Say how many lines in the records contain "each". The reply must consist of the number alone.

**Source material**:
-*-

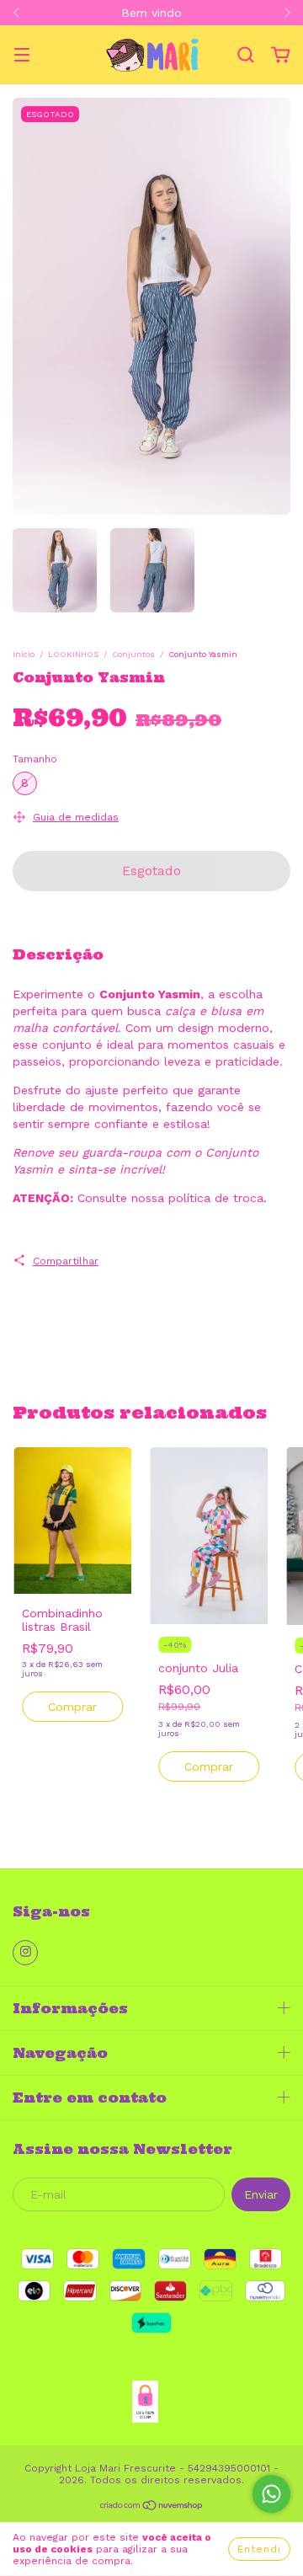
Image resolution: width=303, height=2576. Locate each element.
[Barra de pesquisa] (245, 55)
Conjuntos (133, 654)
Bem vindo (151, 12)
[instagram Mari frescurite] (25, 1952)
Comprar (72, 1706)
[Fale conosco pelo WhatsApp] (271, 2494)
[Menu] (21, 56)
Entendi (259, 2549)
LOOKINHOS (73, 654)
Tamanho (35, 759)
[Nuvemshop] (152, 2508)
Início (24, 654)
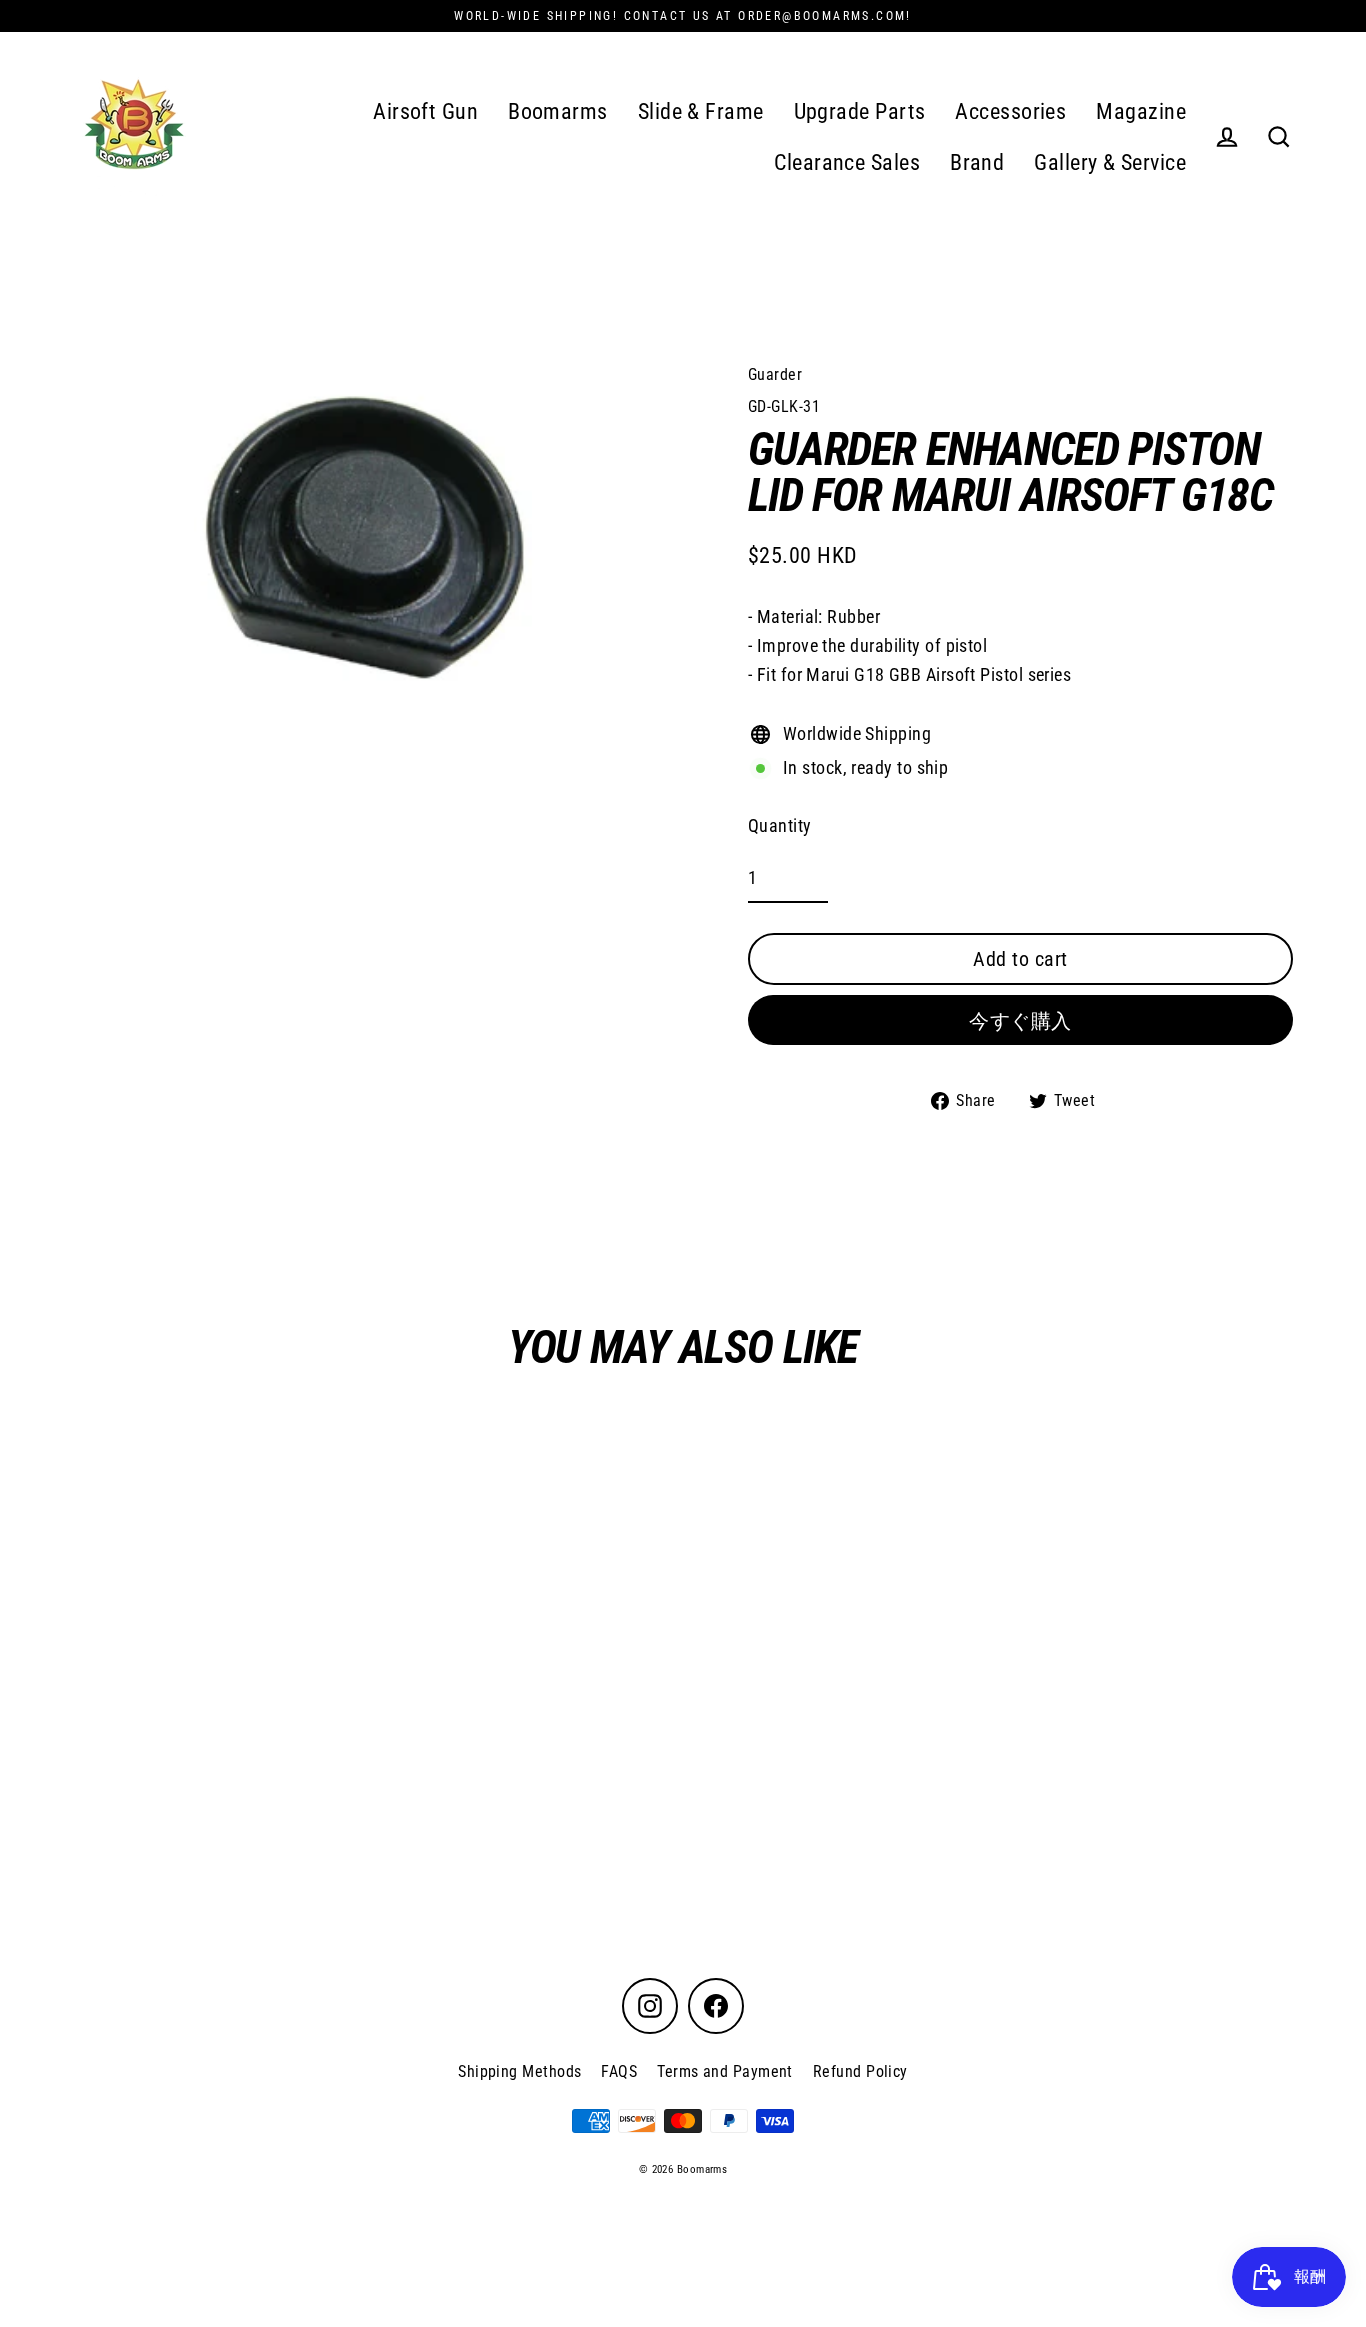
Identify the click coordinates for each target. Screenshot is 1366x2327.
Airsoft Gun (425, 111)
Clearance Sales (847, 162)
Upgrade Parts (860, 111)
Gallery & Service (1110, 162)
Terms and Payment (725, 2071)
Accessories (1010, 111)
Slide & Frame (701, 111)
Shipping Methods (519, 2071)
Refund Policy (860, 2071)
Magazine (1141, 111)
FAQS (619, 2071)
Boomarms (558, 111)
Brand (977, 162)
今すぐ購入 (1020, 1021)
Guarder (775, 374)
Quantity (780, 825)
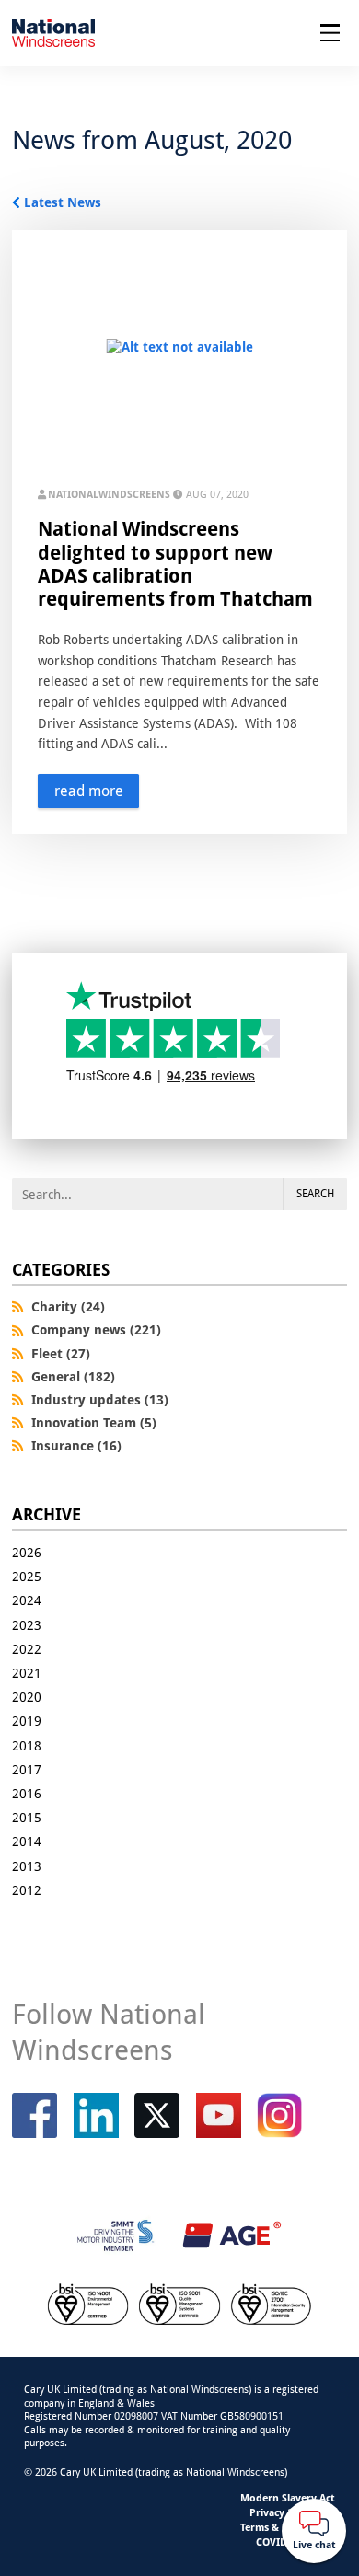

-*-

**Expected answer**: 2